TASKS TO COMPLETE:
A. According to the article on Baker Act exams of Florida children, how many involuntary psychiatric exams were done on kids during FY 2020-2021?
B. Continue the article on Baker Act exams of Florida children, starting after its final sentence.

(EXCERPTED TEXT Opens)

It’s a sobering sign of Florida’s mental health crisis among children.
While the total number of Baker Act exams performed on adults in Florida is down, more of these involuntary mental health exams were done on kids during FY 2020-2021 than ever before.
The numbers were released as part of the latest annual report by the University of South Florida’s Center for Baker Act Reporting.
According to the report, during FY 2020-2021, the number of involuntary psychiatric exams done on kids exceeded 38,000, an increase of 77% in just the past decade. The numbers are equivalent to an average of just over 100 kids a day who, in one year, underwent mental health exams against their will in Florida.
“I am not surprised at all. In fact, I was a little concerned or dismayed that there was this false narrative happening during the pandemic that our children were doing well,” said April Lott, Executive Director for Directions for Living in Clearwater, a trauma treatment center.
Lott knows the state’s troubling history of baker-acting kids. She served on the state’s Baker Act Task Force, a group created by the legislature in 2017 to study why so many kids in Florida were being involuntarily examined under the state’s Baker Act law. Later that year, the group released a series of recommendations on how to bring down those numbers.

(EXCERPTED TEXT Closes)
(SOURCE MATERIAL Opens)

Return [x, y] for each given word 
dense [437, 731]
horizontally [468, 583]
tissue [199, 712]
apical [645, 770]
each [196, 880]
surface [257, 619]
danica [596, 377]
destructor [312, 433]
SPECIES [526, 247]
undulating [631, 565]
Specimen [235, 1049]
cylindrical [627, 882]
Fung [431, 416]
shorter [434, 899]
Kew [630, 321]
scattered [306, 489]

(SOURCE MATERIAL Closes)

ANSWERS FOR THE EXERCISE:
A. More than 38,000.

B.
“The sole mission was to figure out how to bring these Baker Act numbers down, specifically among kids, but the numbers are still going up. Does this mean the state has failed,” asked Investigator Reporter Katie LaGrone.
“It’s a good question. I don’t know that the state has failed. I think the dynamics have shifted on us,” said Lott.
Lott is referring to the pandemic. A year earlier, during FY 2019-2020, USF’s Center for Baker Act Reporting logged its first-ever decrease in Baker Act exams among kids since the state started tracking the numbers more than a decade ago.
But that drop was chalked up by experts as an anomaly from a year dominated by COVID shut-downs, school closures and distance learning.
Lott believes these most recent statistics reflect the pandemic’s aftermath on kids. According to the report, the highest number of exams on kids during FY 20/21 occurred among white girls between the ages of 11-14 years old.
“Our children are hurting; they're struggling. Their behavior is telling us that they are using words like suicide and death by suicide. The pandemic has exacerbated that crisis in ways that I don't think people anticipated,” explained Lott.
Still, Lott also believes the Baker Act is also overused on kids, especially at schools and among law enforcement, who initiate the vast majority of Baker Acts among kids and adults.
While the state has adopted some measures to lower unnecessary Baker Acts, including now requiring school districts to report the number of Baker Acts they initiate on kids each year and requiring parents to be notified before their child is baker acted on campus, advocates believe most children who are Baker Acted under the state’s law aren’t necessary.
“In Florida, we use the Baker Act at the first sign of a problem when we should be using it as a last resort,” said Sam Boyd, a senior attorney with the Southern Poverty Law Center (SPLC).
Last year, the non-profit issued this scathing report and sued the Palm Beach County school district accusing the district of illegally using the Baker Act on students, some as young as 5-years old.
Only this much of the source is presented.